Thousands of activists chanting, banging drums and wielding placards flooded streets across the United States on Saturday in a national day of action calling for safe and legal access to abortion.
The mass demonstrations were a response to a leaked draft opinion showing the Supreme Court's conservative majority is poised to overturn Roe v. Wade, a landmark 1973 ruling guaranteeing abortion access nationwide.
"Nobody has the right to make a decision on somebody else's body," said Hanna Williamson, 20, who drove three hours to join several thousand protesters in Washington.
Thousands more people assembled in a central square in Brooklyn, New York, to carry a giant pink banner that read: "Our Bodies. Our Futures. Our Abortions."
The protestors, who included Democratic Senate Majority Leader Chuck Schumer and other influential Democrats, were of all genders and ages and many wore green, a symbolic color of abortion rights activism.
"We're gonna keep fighting until we win," Schumer told AFP. "America is on our side."
Allison Easter, 58, called the turnout "encouraging."
"There's so many young people, so many mothers wheeling their babies, so many people with their husbands or boyfriends, so many men -- so many different kinds of people support this cause," she told AFP.
She said that the political push to restrict or ban abortion was "about power and control."
"There are a lot of people who have very traditional values, and are frightened by women who can make choices about their own body," Easter said, as a crush of demonstrators flooded into lower Manhattan.
"I know there are people who think it's about religion, but if you look at the things they've done in the name of religion, it doesn't bear true."
- 'Contrary to our founding' -
Thousands of people also rallied in Texas and Kentucky, with smaller events elsewhere in the country.
"These are a group of people in this country who are working to dismantle 60 years of civil rights and civil liberties of the United States of America," Linda Sarsour, a prominent political activist, told AFP in New York.
"We respect everybody's right to hold whatever religious belief or whatever opinion they have on an issue like abortion," she continued.

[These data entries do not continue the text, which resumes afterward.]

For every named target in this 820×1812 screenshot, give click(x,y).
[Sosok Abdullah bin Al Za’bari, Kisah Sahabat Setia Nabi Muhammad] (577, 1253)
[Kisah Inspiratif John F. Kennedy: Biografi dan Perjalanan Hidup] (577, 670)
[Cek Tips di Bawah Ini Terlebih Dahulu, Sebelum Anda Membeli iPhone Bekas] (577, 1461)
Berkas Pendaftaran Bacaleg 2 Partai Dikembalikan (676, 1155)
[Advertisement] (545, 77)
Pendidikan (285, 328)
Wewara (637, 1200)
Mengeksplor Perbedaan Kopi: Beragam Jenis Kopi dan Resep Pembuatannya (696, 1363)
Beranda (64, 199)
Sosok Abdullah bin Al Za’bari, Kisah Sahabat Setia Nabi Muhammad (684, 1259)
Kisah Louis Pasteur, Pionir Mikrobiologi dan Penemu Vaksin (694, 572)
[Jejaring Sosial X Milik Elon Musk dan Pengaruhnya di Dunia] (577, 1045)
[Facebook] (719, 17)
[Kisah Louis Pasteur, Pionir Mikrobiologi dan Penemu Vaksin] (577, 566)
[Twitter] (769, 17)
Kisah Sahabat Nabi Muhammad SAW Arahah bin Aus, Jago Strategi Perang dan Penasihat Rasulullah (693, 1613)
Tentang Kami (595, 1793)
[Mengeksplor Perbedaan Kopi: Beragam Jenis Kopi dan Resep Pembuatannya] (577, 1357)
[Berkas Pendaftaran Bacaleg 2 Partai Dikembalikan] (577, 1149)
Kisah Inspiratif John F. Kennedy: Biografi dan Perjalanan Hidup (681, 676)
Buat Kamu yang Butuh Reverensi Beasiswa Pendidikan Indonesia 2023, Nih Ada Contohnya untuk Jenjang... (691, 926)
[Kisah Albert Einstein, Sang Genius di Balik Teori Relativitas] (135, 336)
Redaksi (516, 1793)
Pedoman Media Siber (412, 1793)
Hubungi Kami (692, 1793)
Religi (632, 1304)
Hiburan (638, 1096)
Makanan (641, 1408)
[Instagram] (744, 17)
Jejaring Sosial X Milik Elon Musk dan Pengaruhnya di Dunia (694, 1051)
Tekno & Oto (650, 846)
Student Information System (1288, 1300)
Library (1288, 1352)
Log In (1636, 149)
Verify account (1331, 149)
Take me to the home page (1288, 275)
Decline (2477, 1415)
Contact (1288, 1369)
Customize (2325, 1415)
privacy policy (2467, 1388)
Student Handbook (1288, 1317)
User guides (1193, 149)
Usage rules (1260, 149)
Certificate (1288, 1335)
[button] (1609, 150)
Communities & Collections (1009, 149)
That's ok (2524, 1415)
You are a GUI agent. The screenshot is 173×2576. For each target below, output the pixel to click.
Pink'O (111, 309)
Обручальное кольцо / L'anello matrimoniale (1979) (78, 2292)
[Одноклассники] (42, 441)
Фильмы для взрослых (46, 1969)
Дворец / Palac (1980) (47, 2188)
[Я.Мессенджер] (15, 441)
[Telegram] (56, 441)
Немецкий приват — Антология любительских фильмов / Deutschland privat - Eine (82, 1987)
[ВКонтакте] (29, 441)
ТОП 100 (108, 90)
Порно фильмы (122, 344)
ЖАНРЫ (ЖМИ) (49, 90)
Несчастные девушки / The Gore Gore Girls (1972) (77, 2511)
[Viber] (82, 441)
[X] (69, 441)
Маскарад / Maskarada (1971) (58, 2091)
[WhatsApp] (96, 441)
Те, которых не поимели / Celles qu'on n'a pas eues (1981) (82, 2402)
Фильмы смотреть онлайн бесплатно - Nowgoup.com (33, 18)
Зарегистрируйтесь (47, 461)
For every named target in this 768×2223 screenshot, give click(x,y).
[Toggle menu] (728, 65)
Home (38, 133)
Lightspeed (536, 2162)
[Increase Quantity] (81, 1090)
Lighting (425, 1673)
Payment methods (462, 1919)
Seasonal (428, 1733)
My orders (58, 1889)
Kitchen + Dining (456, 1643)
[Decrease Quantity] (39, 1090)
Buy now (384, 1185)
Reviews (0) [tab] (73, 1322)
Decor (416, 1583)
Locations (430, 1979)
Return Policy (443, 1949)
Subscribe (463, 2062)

"What we want you to know is that you can do you -- and allow people to still have access to safe, affordable, women's reproductive rights."
The leak of the draft opinion ignited fury over the potential rollback of abortion rights ahead of November's key midterm elections, when control of both congressional chambers is at stake.
Democrats have pushed to codify abortion rights into federal law, a bid to pin down Republicans on the divisive issue ahead of the polls.
The House-passed Women's Health Protection Act would assure health care professionals have the right to provide abortions and that patients have the right to receive them.
But Republicans and one Democrat in the US Senate tanked the effort to advance the measure earlier this week.
Nanette Rosenbaum, 64, told AFP she demonstrated in New York as an adolescent: "I never expected that 50 years later I'd be back on the streets again."
Calling the Supreme Court "too politicized and much too partisan," Rosenbaum said that "in a country like America, who fought for individual rights," restricting legal abortion access "seems contrary to our founding."
"I feel as strongly now as I did when I was a teenager, and I hope -- I fervently hope -- that we'll make a difference."
- 'Women want choices' -
A new Politico/Morning Consult poll has 53 percent of voters saying Roe should not be overturned, up three percentage points since last week, while 58 percent said it was important to vote for a candidate who supports abortion access.
Republican-controlled states have taken steps to restrict abortion rights in recent months, and overturning Roe v. Wade would grant them greater latitude to restrict or ban the procedure.
The right to access abortion has long triggered activism, but the Supreme Court leak has spurred an uptick in demonstrations, including outside the homes of justices.
The largely peaceful protests have drawn Republican criticism over privacy rights of court members, but activists have responded by pointing to years of often violent protests outside abortion clinics and at the homes of doctors providing the medical procedure.
In Washington, protesters, many dressed in pink and wielding placards, marched near the Supreme Court on Saturday.
"It's very important to be here to take a stand and really say to the people who are making these decisions that women want choices and they want freedom to have that choice," said Viesha Floyd, 32.